それは、いままで話にしか聞いていなかった、セイブンさんが三級冒険者であるという事実を裏付けるに十分な動きだった。
「な、なんだてめえはッ!?」
「…………」
突然目の前に現れたセイブンさんに、喚き散らす男と、油断なくセイブンさんにも警戒するグラ。
「申し訳ありません、ショーンさん。グラさん。このような不埒な輩の対処に、ギルドとしては現役の冒険者を、常に一人は受付に配置するよう対策を立てていたのですが……」
折り悪しく、セイブンさんがいないタイミングで、問題が起こってしまった、という事か。そう考えると、金貨を見せられたときのセイブンさんの表情の意味もわかってくる。
金貨を人目に晒した事で、トラブルが発生する可能性は高まった。だが、受付の仕事としては、登録を受理して、プレートを用意してこなければならない。必ずしも問題が起きるとは限らないし、受付業務をなおざりにするわけにもいかない。ギルド内の、しかも受付の前で問題を起こすような輩が、モッフォの他にそうそういるとも思えないので、他の職員に業務を代わってもらう程でもない。
そういう葛藤が、あの一瞬でなされたのだろう。そして、バカは意外と多いという結果が導き出されたわけだ。
「まぁ、冒険者なんて社会の底辺を寄せ集めて、鳴子代わりのカナリアにしているだけだもんね……」
ボソリと呟いたら、セイブンさんがギョッとしたような目で僕を見てきた。そして、セイブンさんに食ってかかるも無視されていた冒険者も、こちらを見ている。そこには、明白な敵意が浮いていた。
「このガキィィッ!?」
「え? なにこの人。なんでキレてんの?」
「ッ! それは、ショーンさんのいまの発言が、夢を持って冒険者になった者の憧憬を、踏み躙る言葉だったからです!」
僕に掴みかかってきた男の手を払い、肩で弾き飛ばすように押し返したセイブンさん。後ろに飛ばされてたたらを踏んだ男は、なおも僕に敵意を向けてくる。
ああ、なるほど。要は、冒険者ドリームを抱いてギルドの門を潜ったはいいものの、鳴かず飛ばずで下級に甘んじている男にとって、その憧れこそが幻想だと突き付けられるのは、あまりに痛すぎた、という話か。

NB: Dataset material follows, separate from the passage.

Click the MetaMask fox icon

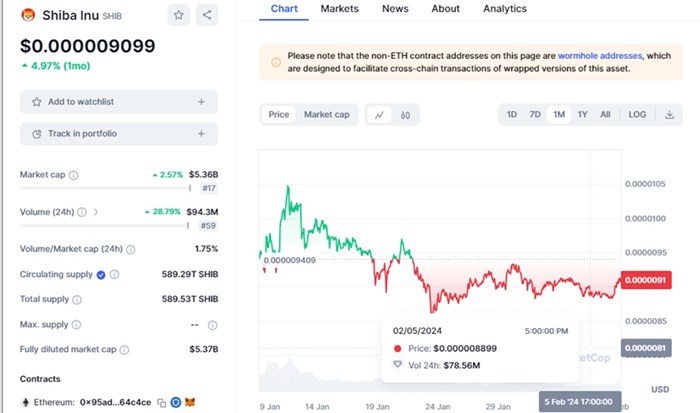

でもね、夢なんて往々にしてそんなものだよ。夢を実現するには、どこかで夢を現実にしなければならない。それは、どんな業界、どんな分野であろうと、きっと辛く苦しい作業なのだ。
……と、音楽家として世界を飛び回る母が言っていた。含蓄のある言葉にも聞こえるが、夢を叶えたヤツがそれを言っても、金持ちには金持ちの苦労がある、みたいな台詞にしか聞こえないと思う。こういう言葉は、挫折した人間が語ってこそ、味がでるのものだ。
などと益体もない事を考えていたら、無視されたと思ったのか、もう一度男が飛びかかってきた。もう、僕との間にはセイブンさんがいるというのに、果敢な事だ。
「——しまったッ!?」
セイブンさんの焦った声。彼の目は、男にではなく、僕にでもなく、別の誰かに向いていた。

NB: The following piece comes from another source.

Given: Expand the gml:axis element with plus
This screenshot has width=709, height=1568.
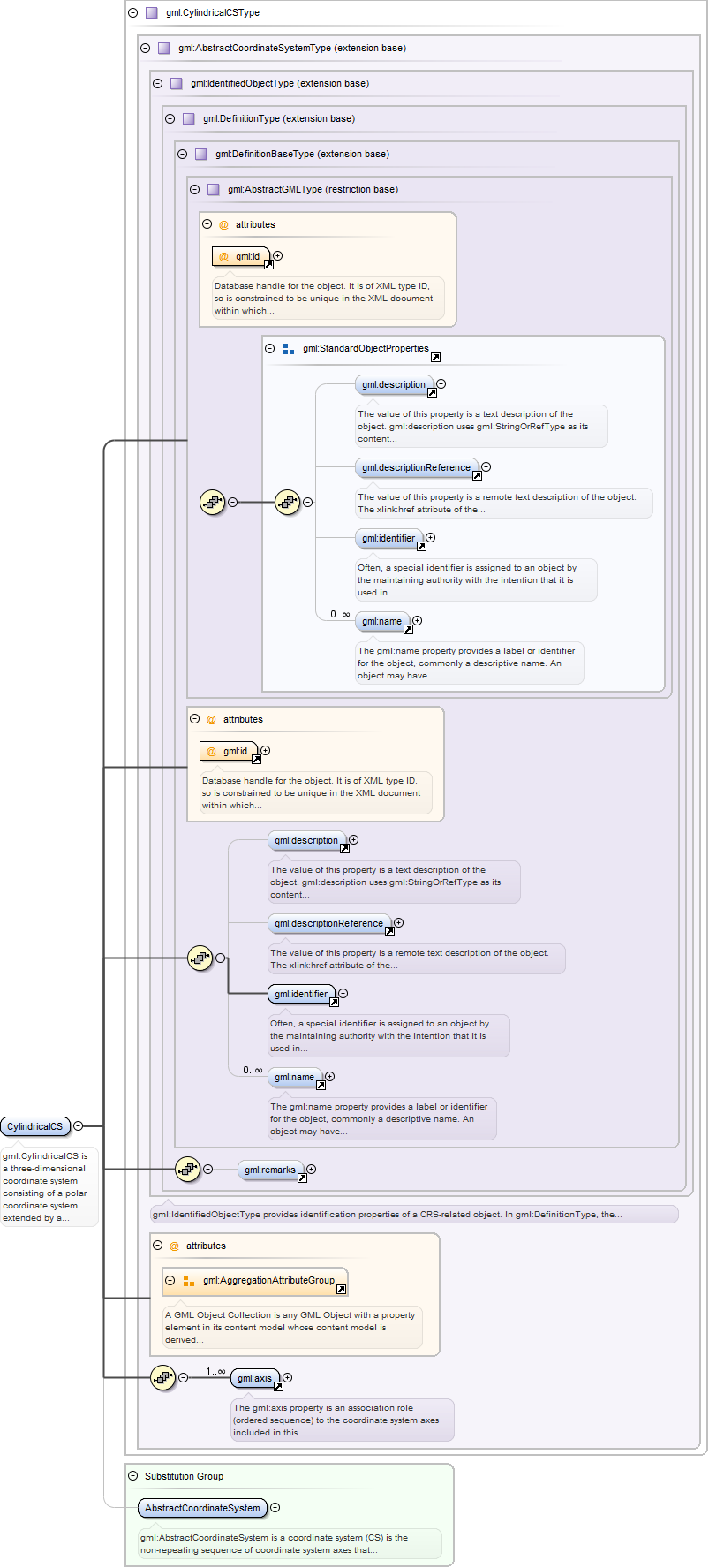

男の横から飛び込んだ影は、その小さなシルエットを最大限に活かし、相手の懐に飛び込むと、思いっきり腕を振り抜いた。赤い残光の軌跡が、そのストロークのシュプールとなって、空間に残留する。
右手を振り抜いた姿勢で、その小さな影——グラは口を開く。
「捕らえなさい――
本当、あのときの焼き直しのようだ。前回はまだ名付ける前だった提灯鮟鱇で、そして今回は偕老同穴で相手を惑わしたグラ。唯一違うのは、僕はその光景を客観的に見られるという点だろう。
そして、特等席で眺めるグラの妙技は、僕の男の子な部分を、どうしようもなく刺激する。僕も、あんな風に戦ってみたいと、年甲斐もなく思ってしまうくらいには、格好良かった。
「うわあぁあぁああ!? な、なんだこりゃあ!?」
悲鳴をあげる男を見れば、恐る恐るなにかに触れるように、両手を前にあげている姿で直立していた。

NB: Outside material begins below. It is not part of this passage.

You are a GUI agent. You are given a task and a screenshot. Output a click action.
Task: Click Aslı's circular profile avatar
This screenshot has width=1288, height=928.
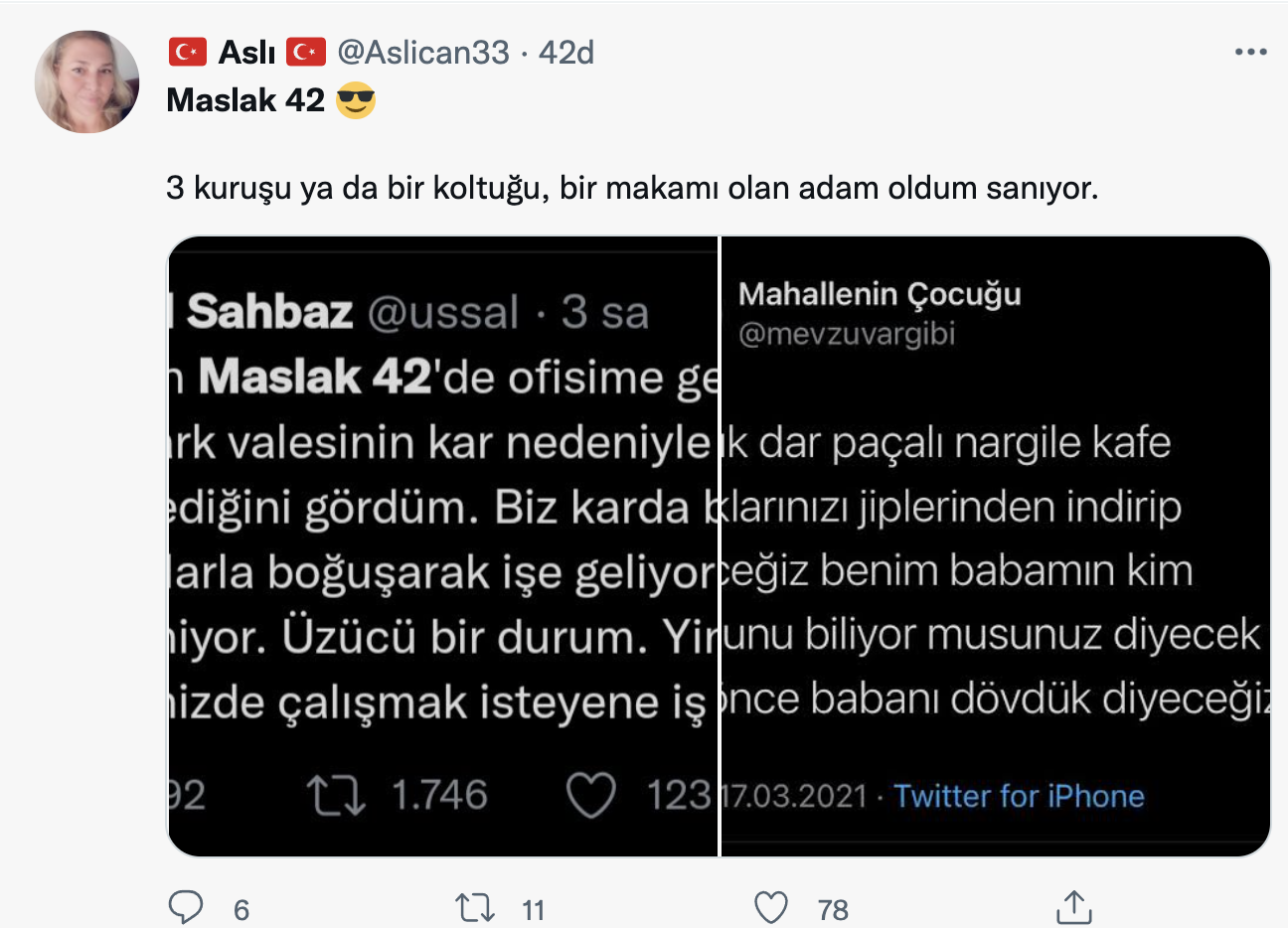point(86,80)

幻術の一つ【監禁】。それが、偕老同穴に刻まれた理である。害意を糧に、対象を捕らえる檻の幻を見せる。
当然、幻術にかけられていない僕らにはその檻は見えない。なので、単に男が両手を晒しながら、ピンと背筋を伸ばして立っているようにしか見えないのだ。
それにしても、随分と狭い檻が見えているようだな……。
この【監禁】で見る幻覚は、その者の敵意の鏡像でしかない。相手を害しようとする意識が強ければ強い程、檻は狭くなり、己の行動は制限される。
敵意を煽る幻術を使わなくてもこれというのは、流石にキレすぎだと思う。
「ふむ。ではここでもう一手【
「やめなさい!」
さらなる追い打ちとして、グラが偕老同穴とは別に、自分の手で男に幻術をかける。それを注意するセイブンさんだが、とき既に遅しだ。
「いてぇぇぇええええ!? と、棘がぁ!? せ、狭ぇぇええ!?」
どうやら、こちらに対する敵意が強すぎて、檻に棘が生えたらしい。これは、なるほど。少し面白い。
こういう、相手が勝手に作り上げた幻覚というものが、どういうものになるのかというのは、術者にもわからないところがある。だからこそ、こうして実際に使ってみて、予想外の結果に至るというのは、純粋に興味深い。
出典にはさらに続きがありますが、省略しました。